McClatchy attained a copy of the note after residents found it and gave it to a lawyer.
The Obama administration’s use of family detention has come under increased public and media scrutiny in recent weeks as allegations of poor conditions have emerged from the facilities that today house more than 760 people, mostly women and children. On Wednesday and Thursday, U.S. Immigration and Customs Enforcement released five detained pregnant mothers and their children after McClatchy reported on their detainment and pregnancy care.

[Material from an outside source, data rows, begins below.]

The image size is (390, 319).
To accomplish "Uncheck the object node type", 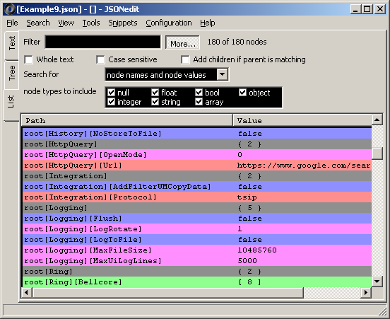I will [x=242, y=93].
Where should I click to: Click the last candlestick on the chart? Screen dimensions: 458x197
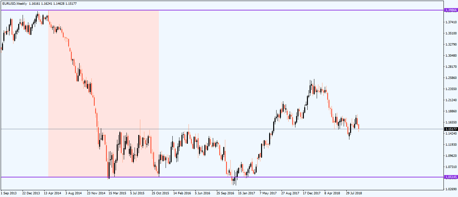359,127
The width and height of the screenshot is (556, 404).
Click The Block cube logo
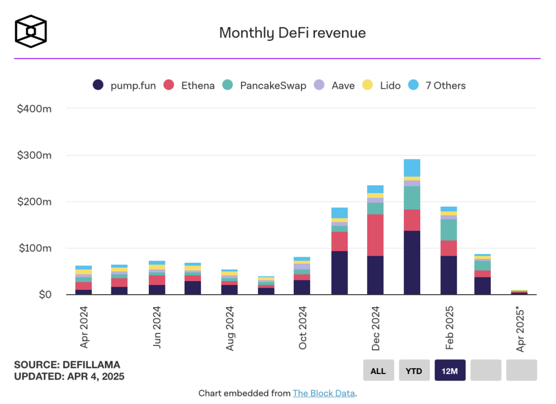click(31, 32)
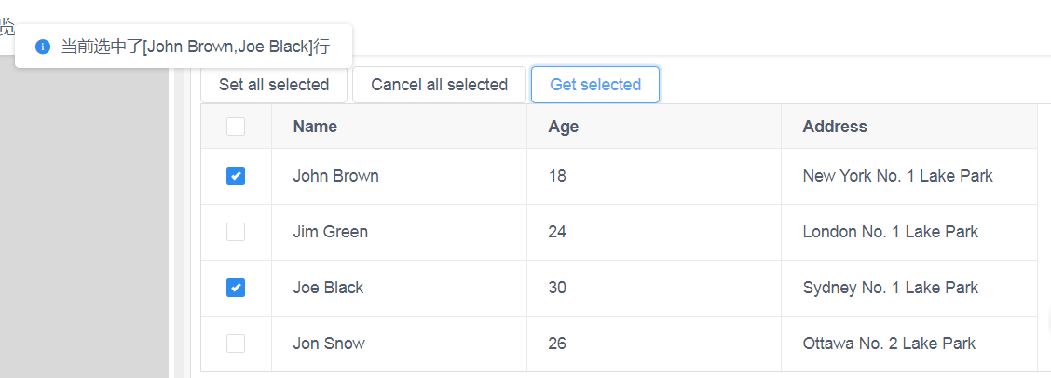Select the Jim Green name cell

click(x=330, y=232)
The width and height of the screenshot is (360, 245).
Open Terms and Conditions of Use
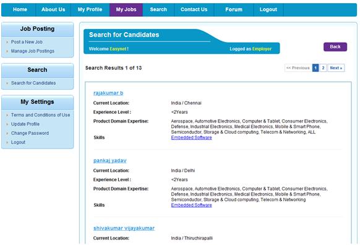40,115
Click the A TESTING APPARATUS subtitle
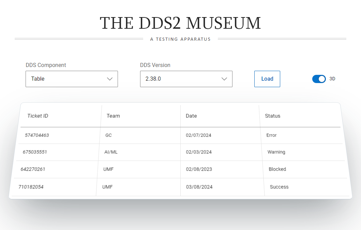Image resolution: width=361 pixels, height=230 pixels. (x=180, y=39)
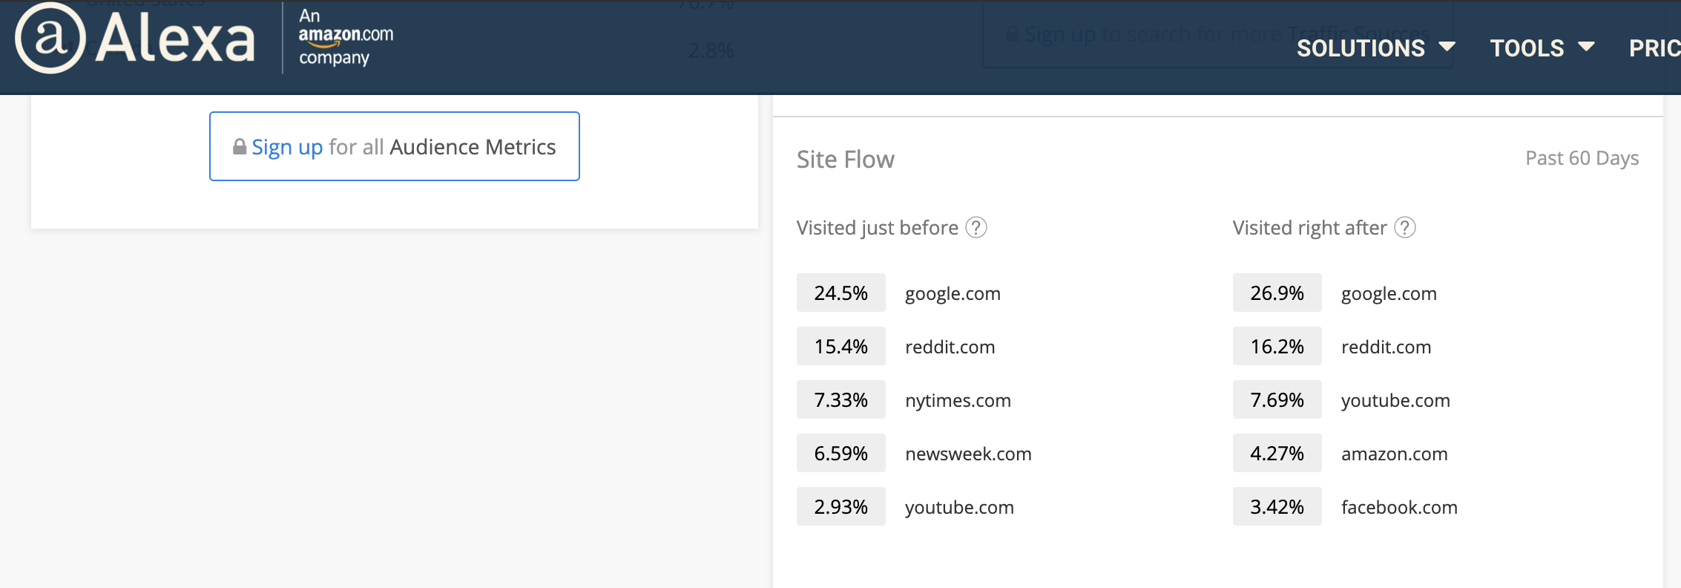The image size is (1681, 588).
Task: Select youtube.com under Visited right after
Action: tap(1395, 401)
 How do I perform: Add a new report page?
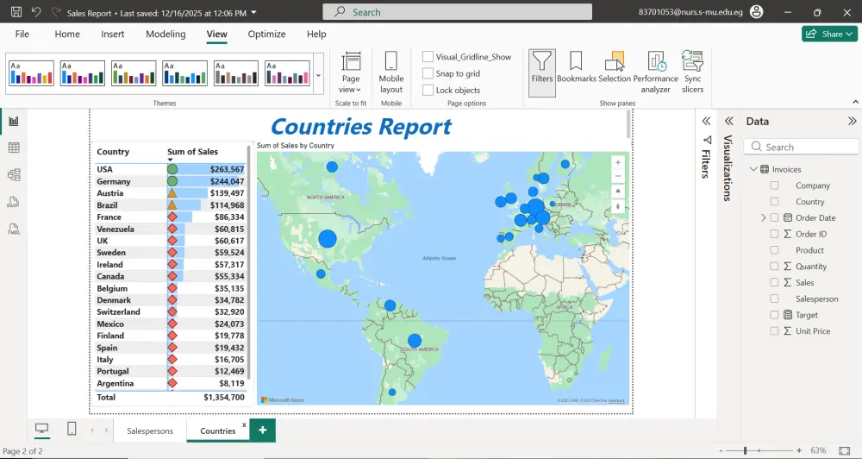pos(262,430)
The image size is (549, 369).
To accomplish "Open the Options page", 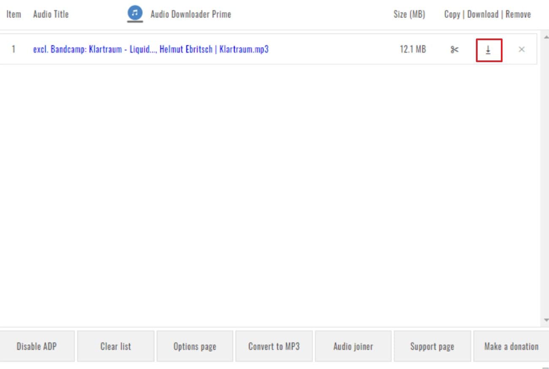I will (195, 347).
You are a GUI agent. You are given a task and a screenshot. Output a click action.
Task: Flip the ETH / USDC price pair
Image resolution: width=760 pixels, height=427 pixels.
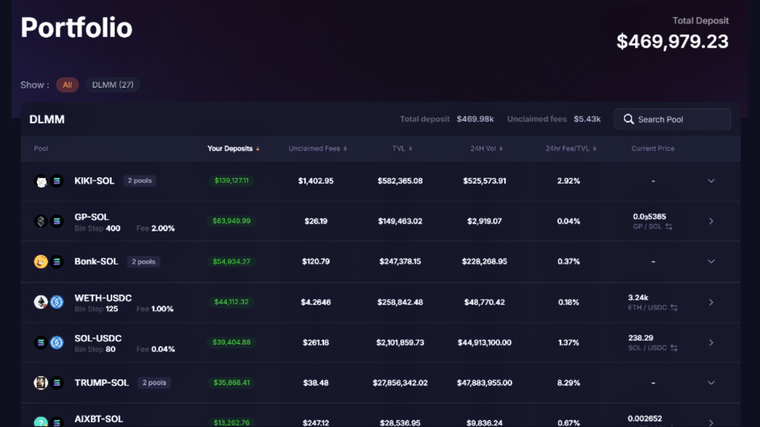pos(674,308)
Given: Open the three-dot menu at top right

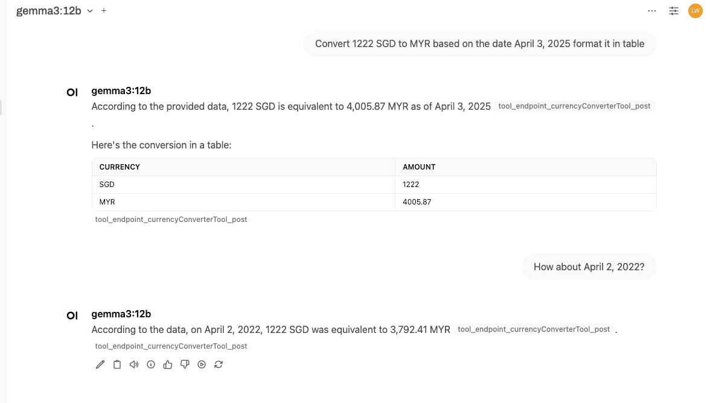Looking at the screenshot, I should click(652, 11).
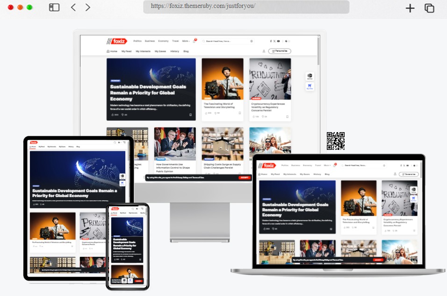This screenshot has height=296, width=447.
Task: Open the Demos floating sidebar panel
Action: (x=309, y=76)
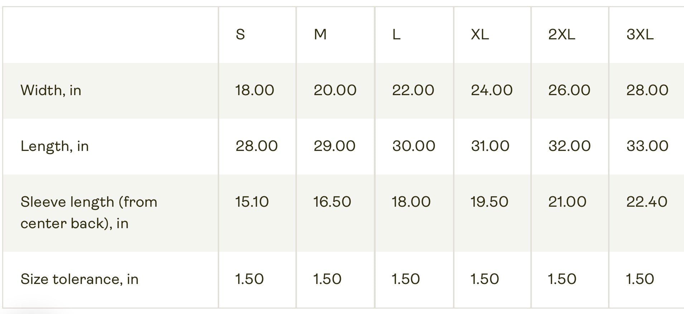Click length value 30.00 for size L
Viewport: 684px width, 314px height.
(414, 146)
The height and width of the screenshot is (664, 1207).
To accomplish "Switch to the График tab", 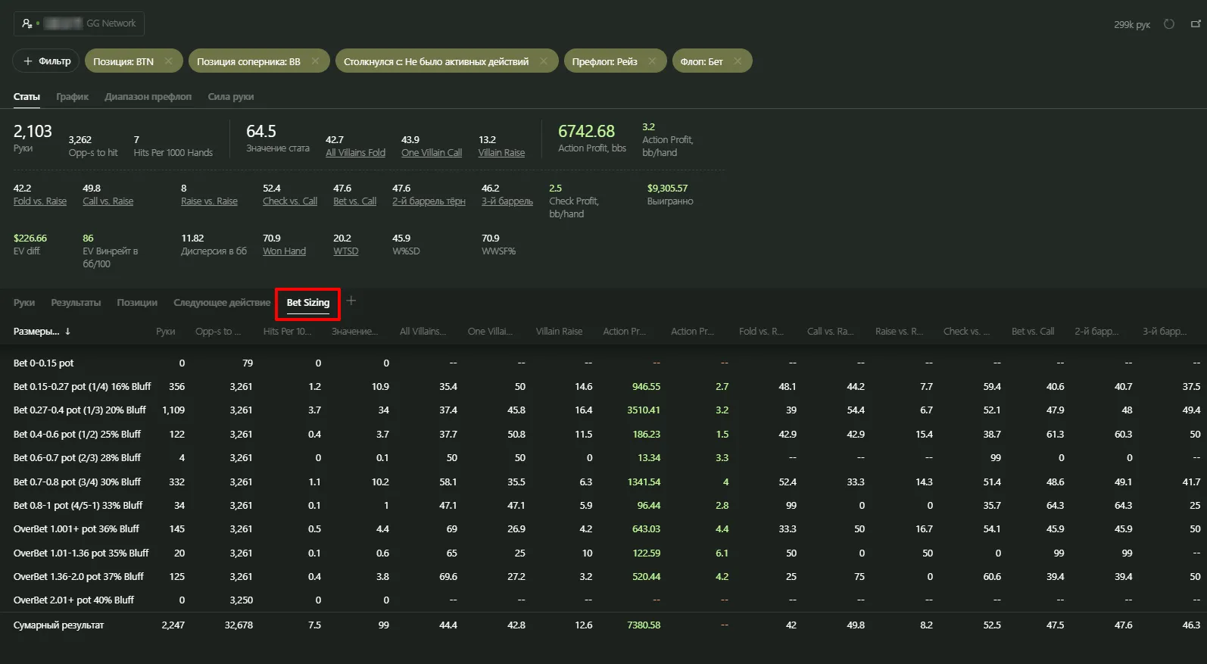I will (72, 97).
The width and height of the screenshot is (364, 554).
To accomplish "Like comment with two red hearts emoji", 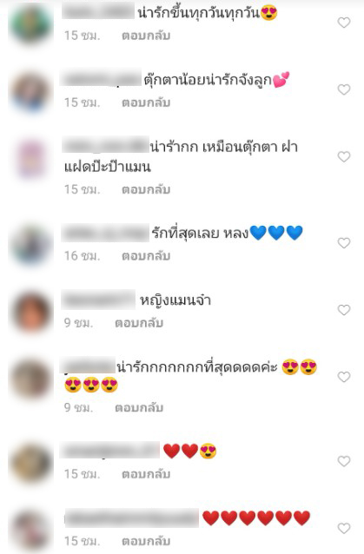I will (x=344, y=461).
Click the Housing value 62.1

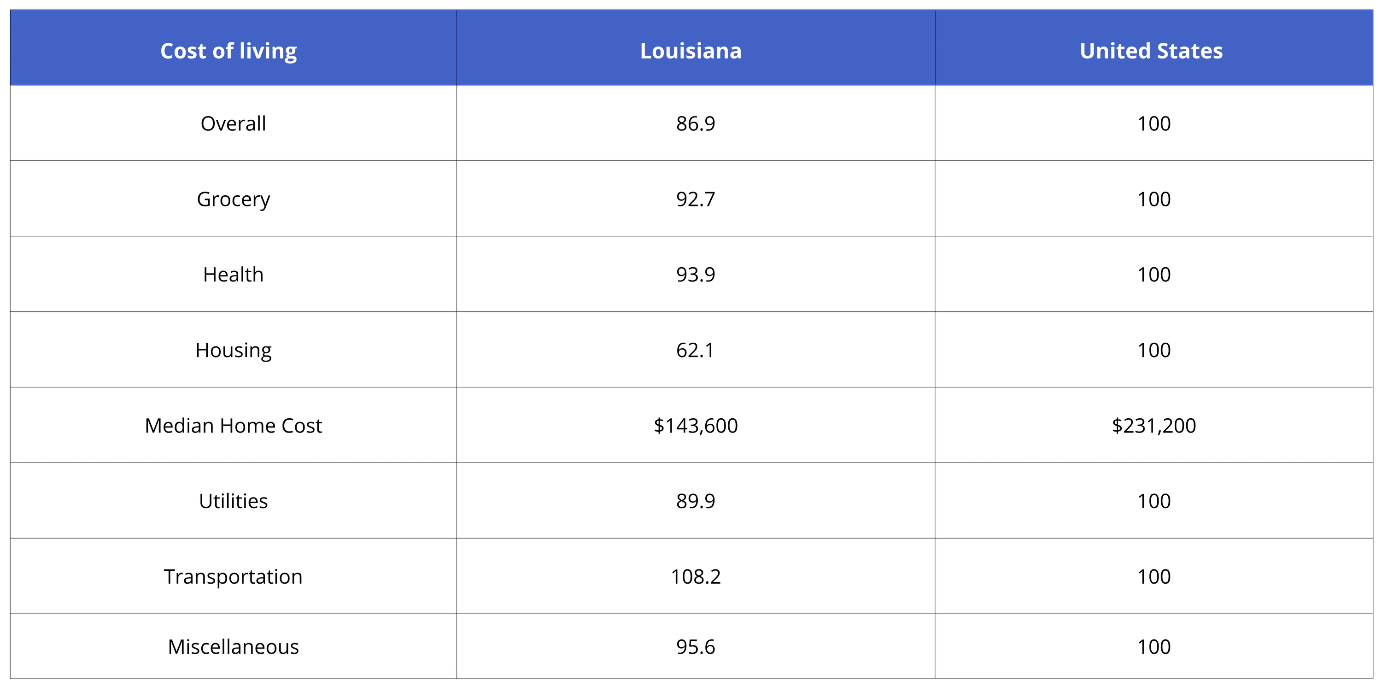pos(695,350)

Detained teen mom writes note before cutting wrist in apparent suicide attempt
Lilian Oliva, 19, was discovered in a family detention center bathroom bleeding from cuts to her wrist. The Obama administration revived the controversial practice of family detention after tens of thousands of mothers and children fled Central America last year.
Oliva's note:
Once an almost abandoned practice, family detention was reintroduced last year as the Department of Homeland Security’s response to the tens of thousands of migrant women and children who fled Central America seeking asylum from violence and persecution. There are currently three family detention centers, two in Texas and one in Pennsylvania.
Immigration and Customs Enforcement officials contend that the family residential centers are a humane alternative, by keeping families together as they await their immigration hearings or are deported.
Videos of the Karnes City and Dilley, Texas, facilities provided by ICE show kids playing video games and laughing on soccer fields.
Officials confirmed Thursday that a detainee “had a surface-level abrasion” on her wrist, saying it was “a non-life threatening injury.” But advocates said residents reported watching as staff cleaned up her blood.
She is receiving specialized mental health care, officials said.
While stating that the injury was minor, federal officials denied Oliva’s lawyer access to see her Thursday, said another of her attorneys, Javier Maldonado.
“If it’s not a very serious medical issue, there is no reason he shouldn’t see her,” Maldonado said. “In fact, the lawyer should see her to find out what happened and what could be done for her.”
Oliva fled Honduras, where she was the victim of domestic violence from her partner, who is six years older than she is. In her asylum interview, she told federal officials that her brother was killed because he worked for drug traffickers. She said she was also raped by three men, but authorities wouldn’t do anything.
Oliva lost her latest appeal last month. She has been previously deported, so she is considered a flight risk if she were released with a notice to appear for her next court hearing. But her attorney, Maldonado, said there is no reason to continue to hold her and her son. He said she could be given an ankle bracelet or required to report to authorities on a weekly basis. He also said she should qualify for the recently announced policy change that call for reviews of those detained the longest.
“I think this is a time for ICE to consider releasing this family,” he said. “They’re only inflating more pain and misery on them.”
In her letter, Oliva is clearly angry that her appeals have been denied. She’s frustrated over enduring eight months of detention and now expects to be deported.
“I do this because I don’t feel any life going back to my country,” she wrote.